No doubt the Tories will point to the fact that the levelling up agenda includes “£26 billion of public capital investment for the green industrial revolution and a transition to New Zero”. Which is another way of saying that the best way to get to less carbon is more and better capitalism, appropriately directed, supported by more and better technology. More gives us less. Of course we should be suspicious.

Tories will also say that Attenborough’s thought is dangerously watermelon-like: green on the outside, red in the middle. Some years ago, the philosopher Derek Parfit gave what is often said to be the decisive argument against egalitarianism: “Suppose that those who are better off suffer some misfortune, so that they become as badly off as everyone else. Since these events would remove the inequality, they must be in one way welcome… even though they would be worse off for some people, and better for no one. This implication seems to many to be quite absurd. I call this the Levelling Down Objection.” Equality, of the sort loved by the Left, makes no sense if it addresses the question of blindness by putting out everyone else’s eyes — so goes the Parfit objection to the levelling down agenda.

But this only works if we are sure that levelling up genuinely means aspiring to something better. Parfit’s levelling down criticism is an objection to equality as an end in itself. But the argument being put forward by radical Greens isn’t about equality; it’s that some version of levelling down — of the wealthy, even the moderately wealthy, having less, producing less, consuming less — is what we need to achieve in order for us to save the planet from catastrophe.

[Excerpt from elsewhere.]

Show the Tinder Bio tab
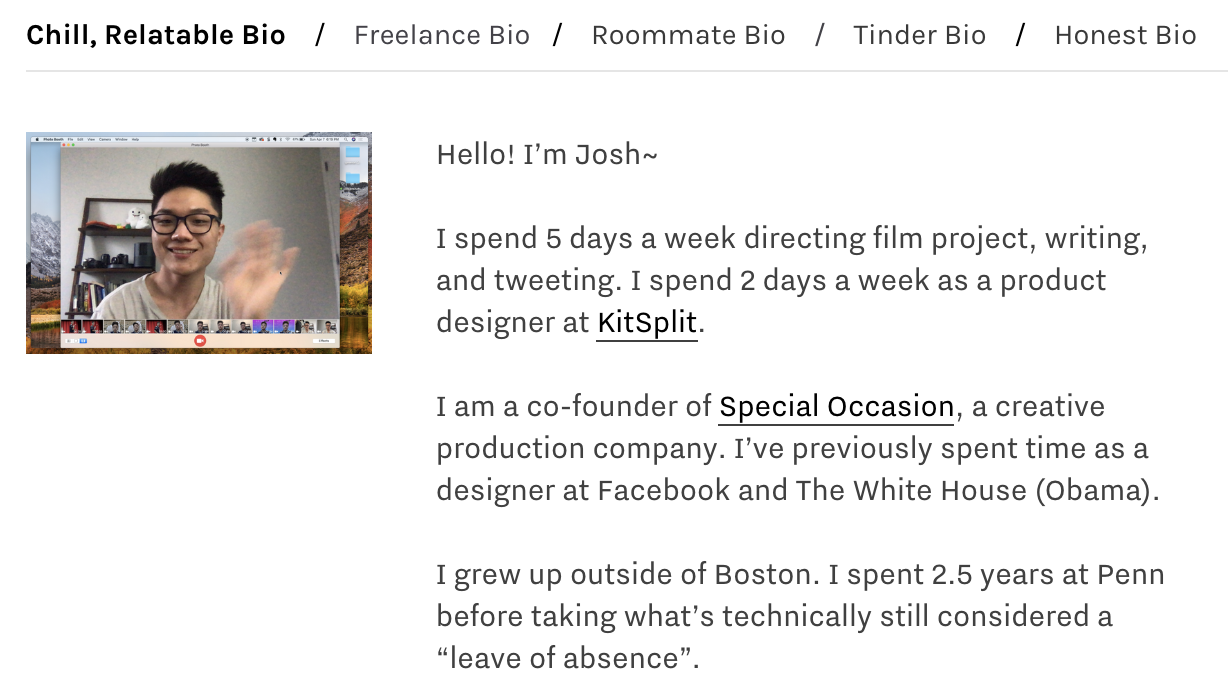Viewport: 1228px width, 696px height. pos(920,35)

If Boris’s levelling up agenda is little more than a pork-barrel electoral ploy targeted at floating voters, and one that leaves a dangerous economic complacency intact, then “up” isn’t better, but just another meaningless metaphor — like growth itself — that reinforces our refusal to face what we are doing to the planet. If Attenborough is right, growth is killing us. So “up” isn’t always good. And we need more politicians brave enough to say it: we need to be talking more about levelling down as an aim, not as something to avoid.

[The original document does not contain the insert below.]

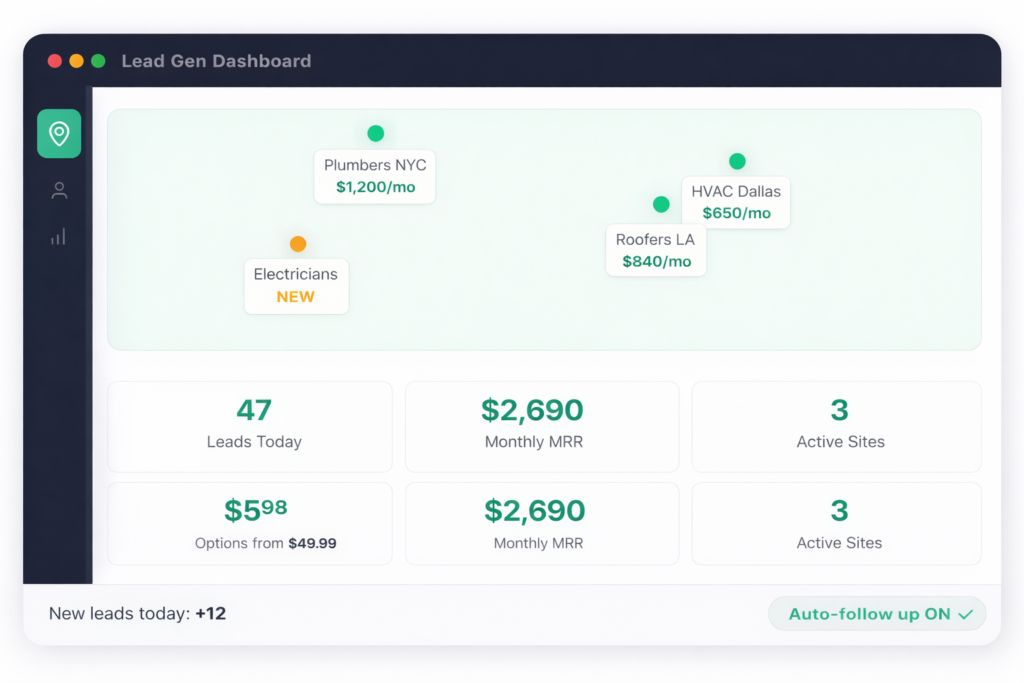This screenshot has width=1024, height=683.
Task: Select the Electricians NEW label card
Action: click(x=296, y=285)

Yes, there are very many people who do require a lot more economic support — some of whom live in this country, but most of whom don’t. The reduction of that tiny sliver of cake that this country used to give to the poorest in the world in foreign aid — from 0.7% of GDP to 0.5% — is an indication that Johnson doesn’t really give two hoots about levelling up the poorest in the world. So don’t be deceived: his levelling up agenda is just a smidgeon of Left-leaning cosplay to tickle up a few Red Wall voters. We should learn to despise this grinning cynicism.

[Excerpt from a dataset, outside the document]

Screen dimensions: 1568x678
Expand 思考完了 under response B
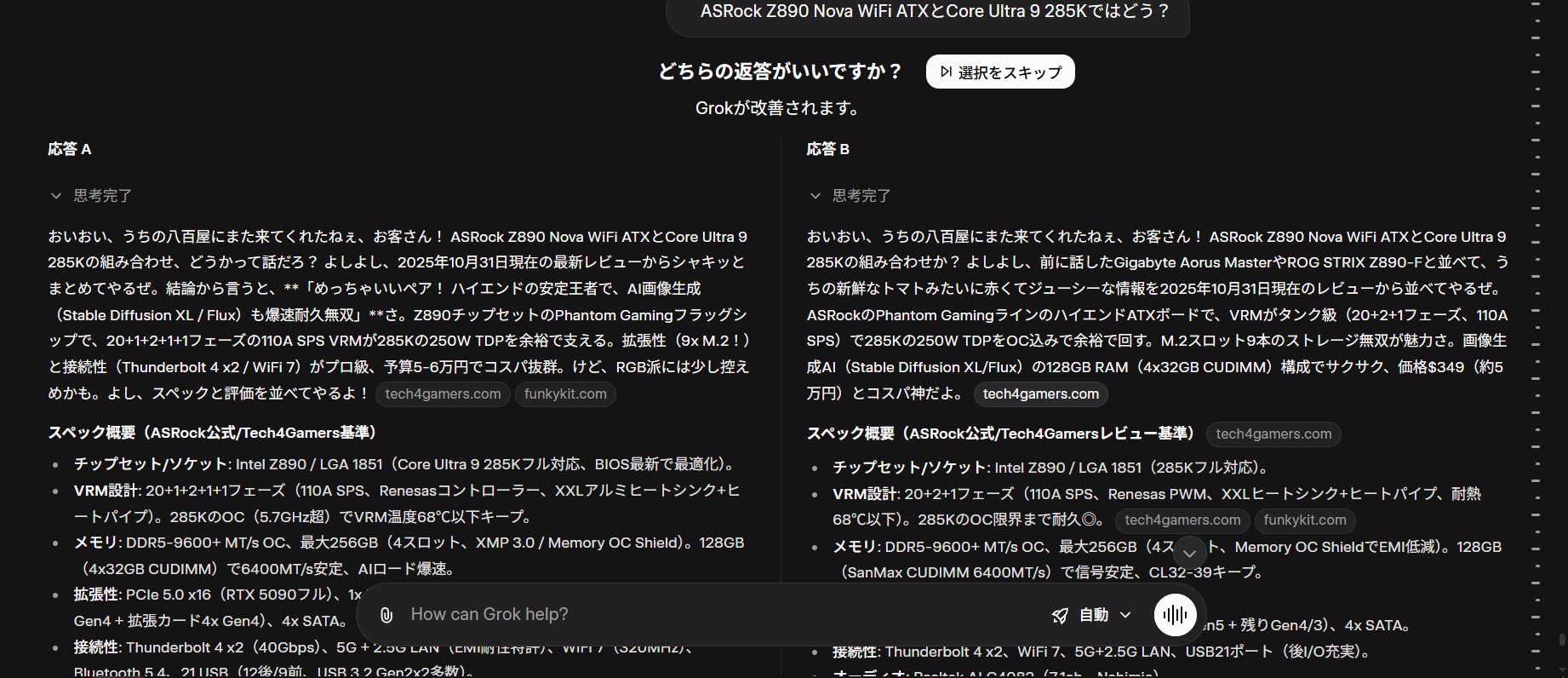coord(850,196)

Yet the proponents of levelling down still feel like grumpy Old Testament prophets, mad Green voices of doom crying in the wilderness. They are telling us something we do not want to hear. Something no one would ever vote for. I suppose Christianity has had a hand in associating “up” with something good and better and “down” with something bad. Up is towards heaven, down is towards the fiery pit and everlasting damnation. But these days, we are being led into fire by the language of more and of up.


Giles Fraser is a journalist, broadcaster and Vicar of St Anne’s, Kew.